#### Data provided ####

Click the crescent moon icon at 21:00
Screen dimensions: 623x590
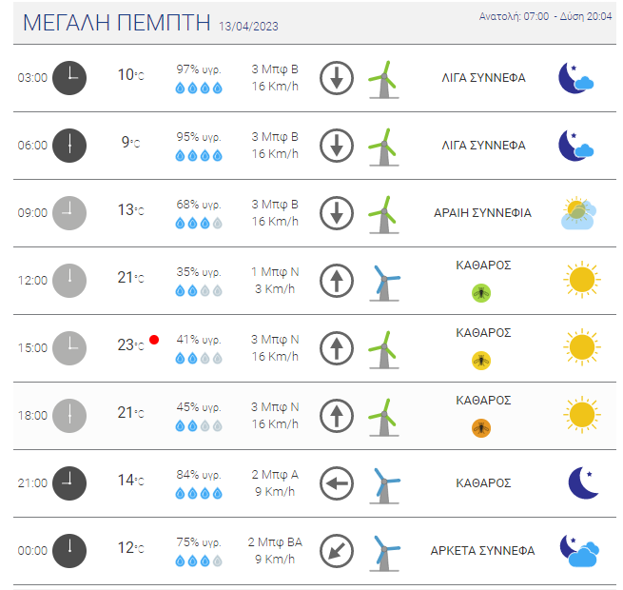(583, 482)
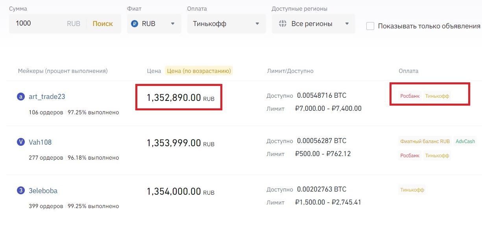Image resolution: width=482 pixels, height=227 pixels.
Task: Click the art_trade23 avatar icon
Action: coord(21,97)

####

▶ _Aim of the exercise_
Repeat the rows above word for word, leaving out the pictures.

▶ _Result for this exercise_
Click the crescent moon icon at 21:00
Screen dimensions: 623x590
(583, 482)
Image resolution: width=482 pixels, height=227 pixels.
Task: Click the art_trade23 avatar icon
Action: coord(21,97)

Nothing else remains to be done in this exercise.